__EXERCISE INSTRUCTIONS__
Quote every one of the following entries word for word, keeping each line as it stands.
##########
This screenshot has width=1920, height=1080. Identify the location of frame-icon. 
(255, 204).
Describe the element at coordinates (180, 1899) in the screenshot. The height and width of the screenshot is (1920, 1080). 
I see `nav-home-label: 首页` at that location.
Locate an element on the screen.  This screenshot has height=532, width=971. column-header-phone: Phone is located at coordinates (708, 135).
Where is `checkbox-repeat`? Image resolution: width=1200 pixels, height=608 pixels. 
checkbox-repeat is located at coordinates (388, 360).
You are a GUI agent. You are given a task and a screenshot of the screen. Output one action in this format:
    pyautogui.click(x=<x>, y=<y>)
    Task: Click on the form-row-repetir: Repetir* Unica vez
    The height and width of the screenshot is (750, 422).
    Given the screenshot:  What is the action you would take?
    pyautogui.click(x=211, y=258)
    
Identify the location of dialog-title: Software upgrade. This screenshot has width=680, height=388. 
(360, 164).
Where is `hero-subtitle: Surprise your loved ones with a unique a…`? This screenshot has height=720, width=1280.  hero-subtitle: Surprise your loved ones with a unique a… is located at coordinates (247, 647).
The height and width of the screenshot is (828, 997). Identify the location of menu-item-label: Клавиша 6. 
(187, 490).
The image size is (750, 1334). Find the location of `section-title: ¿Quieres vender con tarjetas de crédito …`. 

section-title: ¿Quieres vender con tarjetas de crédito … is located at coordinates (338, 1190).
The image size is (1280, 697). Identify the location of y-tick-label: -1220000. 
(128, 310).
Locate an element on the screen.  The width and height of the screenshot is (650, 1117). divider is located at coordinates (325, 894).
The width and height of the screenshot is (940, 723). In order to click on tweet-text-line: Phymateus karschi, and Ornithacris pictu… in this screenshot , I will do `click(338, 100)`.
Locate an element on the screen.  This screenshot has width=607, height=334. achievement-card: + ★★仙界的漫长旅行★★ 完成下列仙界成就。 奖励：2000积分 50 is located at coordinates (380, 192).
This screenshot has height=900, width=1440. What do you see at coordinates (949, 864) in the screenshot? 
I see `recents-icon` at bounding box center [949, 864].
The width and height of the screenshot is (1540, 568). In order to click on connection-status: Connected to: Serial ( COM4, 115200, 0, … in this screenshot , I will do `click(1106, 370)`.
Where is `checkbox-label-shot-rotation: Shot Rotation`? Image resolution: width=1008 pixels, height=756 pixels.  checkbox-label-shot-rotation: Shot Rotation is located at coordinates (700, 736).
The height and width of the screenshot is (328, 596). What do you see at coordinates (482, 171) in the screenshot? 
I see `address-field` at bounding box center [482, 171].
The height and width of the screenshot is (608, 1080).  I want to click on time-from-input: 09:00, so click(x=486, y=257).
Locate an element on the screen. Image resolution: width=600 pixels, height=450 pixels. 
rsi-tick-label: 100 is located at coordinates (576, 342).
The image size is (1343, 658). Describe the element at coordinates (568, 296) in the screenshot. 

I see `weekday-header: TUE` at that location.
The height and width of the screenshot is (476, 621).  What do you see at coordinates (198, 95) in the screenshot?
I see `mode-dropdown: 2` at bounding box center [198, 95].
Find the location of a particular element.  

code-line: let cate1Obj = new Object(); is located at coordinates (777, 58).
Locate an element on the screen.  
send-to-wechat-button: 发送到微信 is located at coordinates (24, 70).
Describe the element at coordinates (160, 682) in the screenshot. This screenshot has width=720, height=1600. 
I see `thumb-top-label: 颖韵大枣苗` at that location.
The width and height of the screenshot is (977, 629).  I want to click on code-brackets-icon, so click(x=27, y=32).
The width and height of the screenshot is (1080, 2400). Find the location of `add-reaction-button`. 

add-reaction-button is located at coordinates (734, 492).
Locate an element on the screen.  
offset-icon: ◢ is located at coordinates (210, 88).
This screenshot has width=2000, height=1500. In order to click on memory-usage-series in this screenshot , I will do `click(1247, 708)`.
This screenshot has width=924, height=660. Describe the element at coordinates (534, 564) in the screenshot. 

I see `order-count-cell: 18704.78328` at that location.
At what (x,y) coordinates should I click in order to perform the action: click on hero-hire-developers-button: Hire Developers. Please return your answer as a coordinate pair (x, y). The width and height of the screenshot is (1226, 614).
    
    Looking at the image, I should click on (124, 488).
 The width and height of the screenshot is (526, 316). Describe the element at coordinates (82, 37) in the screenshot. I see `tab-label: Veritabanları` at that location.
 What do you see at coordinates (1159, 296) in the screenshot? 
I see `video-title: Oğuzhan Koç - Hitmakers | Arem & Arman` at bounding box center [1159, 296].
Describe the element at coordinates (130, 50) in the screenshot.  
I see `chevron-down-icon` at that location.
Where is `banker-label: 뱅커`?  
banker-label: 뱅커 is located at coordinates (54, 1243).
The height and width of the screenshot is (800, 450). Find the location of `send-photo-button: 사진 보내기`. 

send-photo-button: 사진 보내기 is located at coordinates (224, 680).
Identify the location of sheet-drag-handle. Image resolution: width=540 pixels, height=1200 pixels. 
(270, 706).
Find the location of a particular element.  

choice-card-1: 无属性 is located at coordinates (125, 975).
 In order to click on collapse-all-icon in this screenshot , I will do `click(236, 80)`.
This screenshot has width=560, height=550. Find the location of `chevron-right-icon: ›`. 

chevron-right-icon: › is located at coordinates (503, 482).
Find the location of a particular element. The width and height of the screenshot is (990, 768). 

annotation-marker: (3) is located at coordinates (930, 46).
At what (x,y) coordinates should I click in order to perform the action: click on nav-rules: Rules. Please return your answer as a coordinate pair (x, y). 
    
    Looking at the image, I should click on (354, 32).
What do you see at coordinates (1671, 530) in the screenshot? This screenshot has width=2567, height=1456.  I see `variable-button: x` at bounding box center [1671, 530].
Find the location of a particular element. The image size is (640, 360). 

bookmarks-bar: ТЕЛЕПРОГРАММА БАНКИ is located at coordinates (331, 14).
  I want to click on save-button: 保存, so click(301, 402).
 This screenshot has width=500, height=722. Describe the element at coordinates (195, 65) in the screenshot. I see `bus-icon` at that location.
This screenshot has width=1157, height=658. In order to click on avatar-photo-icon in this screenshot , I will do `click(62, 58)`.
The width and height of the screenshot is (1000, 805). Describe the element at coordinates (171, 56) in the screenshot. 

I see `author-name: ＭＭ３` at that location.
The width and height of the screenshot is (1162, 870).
##########
__PROBLEM SOLUTION__
This screenshot has width=1920, height=1080. Identify the location of frame-icon. 
(255, 204).
Describe the element at coordinates (180, 1899) in the screenshot. The height and width of the screenshot is (1920, 1080). 
I see `nav-home-label: 首页` at that location.
Locate an element on the screen.  This screenshot has height=532, width=971. column-header-phone: Phone is located at coordinates (708, 135).
Where is `checkbox-repeat`? Image resolution: width=1200 pixels, height=608 pixels. 
checkbox-repeat is located at coordinates (388, 360).
You are a GUI agent. You are given a task and a screenshot of the screen. Output one action in this format:
    pyautogui.click(x=<x>, y=<y>)
    Task: Click on the form-row-repetir: Repetir* Unica vez
    The height and width of the screenshot is (750, 422).
    Given the screenshot:  What is the action you would take?
    pyautogui.click(x=211, y=258)
    
Identify the location of dialog-title: Software upgrade. This screenshot has width=680, height=388. 
(360, 164).
Where is `hero-subtitle: Surprise your loved ones with a unique a…`? This screenshot has height=720, width=1280.  hero-subtitle: Surprise your loved ones with a unique a… is located at coordinates (247, 647).
The height and width of the screenshot is (828, 997). Identify the location of menu-item-label: Клавиша 6. 
(187, 490).
The image size is (750, 1334). Find the location of `section-title: ¿Quieres vender con tarjetas de crédito …`. 

section-title: ¿Quieres vender con tarjetas de crédito … is located at coordinates (338, 1190).
The image size is (1280, 697). Identify the location of y-tick-label: -1220000. 
(128, 310).
Locate an element on the screen.  The width and height of the screenshot is (650, 1117). divider is located at coordinates (325, 894).
The width and height of the screenshot is (940, 723). In order to click on tweet-text-line: Phymateus karschi, and Ornithacris pictu… in this screenshot , I will do `click(338, 100)`.
Locate an element on the screen.  This screenshot has width=607, height=334. achievement-card: + ★★仙界的漫长旅行★★ 完成下列仙界成就。 奖励：2000积分 50 is located at coordinates (380, 192).
This screenshot has height=900, width=1440. What do you see at coordinates (949, 864) in the screenshot? 
I see `recents-icon` at bounding box center [949, 864].
The width and height of the screenshot is (1540, 568). In order to click on connection-status: Connected to: Serial ( COM4, 115200, 0, … in this screenshot , I will do `click(1106, 370)`.
Where is `checkbox-label-shot-rotation: Shot Rotation`? Image resolution: width=1008 pixels, height=756 pixels.  checkbox-label-shot-rotation: Shot Rotation is located at coordinates (700, 736).
The height and width of the screenshot is (328, 596). What do you see at coordinates (482, 171) in the screenshot? 
I see `address-field` at bounding box center [482, 171].
The height and width of the screenshot is (608, 1080).  I want to click on time-from-input: 09:00, so click(x=486, y=257).
Locate an element on the screen. Image resolution: width=600 pixels, height=450 pixels. 
rsi-tick-label: 100 is located at coordinates (576, 342).
The image size is (1343, 658). Describe the element at coordinates (568, 296) in the screenshot. 

I see `weekday-header: TUE` at that location.
The height and width of the screenshot is (476, 621).  What do you see at coordinates (198, 95) in the screenshot?
I see `mode-dropdown: 2` at bounding box center [198, 95].
Find the location of a particular element.  

code-line: let cate1Obj = new Object(); is located at coordinates (777, 58).
Locate an element on the screen.  
send-to-wechat-button: 发送到微信 is located at coordinates (24, 70).
Describe the element at coordinates (160, 682) in the screenshot. This screenshot has width=720, height=1600. 
I see `thumb-top-label: 颖韵大枣苗` at that location.
The width and height of the screenshot is (977, 629).  I want to click on code-brackets-icon, so click(x=27, y=32).
The width and height of the screenshot is (1080, 2400). Find the location of `add-reaction-button`. 

add-reaction-button is located at coordinates (734, 492).
Locate an element on the screen.  
offset-icon: ◢ is located at coordinates (210, 88).
This screenshot has width=2000, height=1500. In order to click on memory-usage-series in this screenshot , I will do `click(1247, 708)`.
This screenshot has width=924, height=660. Describe the element at coordinates (534, 564) in the screenshot. 

I see `order-count-cell: 18704.78328` at that location.
At what (x,y) coordinates should I click in order to perform the action: click on hero-hire-developers-button: Hire Developers. Please return your answer as a coordinate pair (x, y). The width and height of the screenshot is (1226, 614).
    
    Looking at the image, I should click on (124, 488).
 The width and height of the screenshot is (526, 316). Describe the element at coordinates (82, 37) in the screenshot. I see `tab-label: Veritabanları` at that location.
 What do you see at coordinates (1159, 296) in the screenshot? 
I see `video-title: Oğuzhan Koç - Hitmakers | Arem & Arman` at bounding box center [1159, 296].
Describe the element at coordinates (130, 50) in the screenshot.  
I see `chevron-down-icon` at that location.
Where is `banker-label: 뱅커`?  
banker-label: 뱅커 is located at coordinates (54, 1243).
The height and width of the screenshot is (800, 450). Find the location of `send-photo-button: 사진 보내기`. 

send-photo-button: 사진 보내기 is located at coordinates (224, 680).
Identify the location of sheet-drag-handle. Image resolution: width=540 pixels, height=1200 pixels. 
(270, 706).
Find the location of a particular element.  

choice-card-1: 无属性 is located at coordinates (125, 975).
 In order to click on collapse-all-icon in this screenshot , I will do `click(236, 80)`.
This screenshot has width=560, height=550. Find the location of `chevron-right-icon: ›`. 

chevron-right-icon: › is located at coordinates (503, 482).
Find the location of a particular element. The width and height of the screenshot is (990, 768). 

annotation-marker: (3) is located at coordinates (930, 46).
At what (x,y) coordinates should I click in order to perform the action: click on nav-rules: Rules. Please return your answer as a coordinate pair (x, y). 
    
    Looking at the image, I should click on (354, 32).
What do you see at coordinates (1671, 530) in the screenshot? This screenshot has width=2567, height=1456.  I see `variable-button: x` at bounding box center [1671, 530].
Find the location of a particular element. The image size is (640, 360). 

bookmarks-bar: ТЕЛЕПРОГРАММА БАНКИ is located at coordinates (331, 14).
  I want to click on save-button: 保存, so click(301, 402).
 This screenshot has width=500, height=722. Describe the element at coordinates (195, 65) in the screenshot. I see `bus-icon` at that location.
This screenshot has width=1157, height=658. In order to click on avatar-photo-icon in this screenshot , I will do `click(62, 58)`.
The width and height of the screenshot is (1000, 805). Describe the element at coordinates (171, 56) in the screenshot. 

I see `author-name: ＭＭ３` at that location.
The width and height of the screenshot is (1162, 870).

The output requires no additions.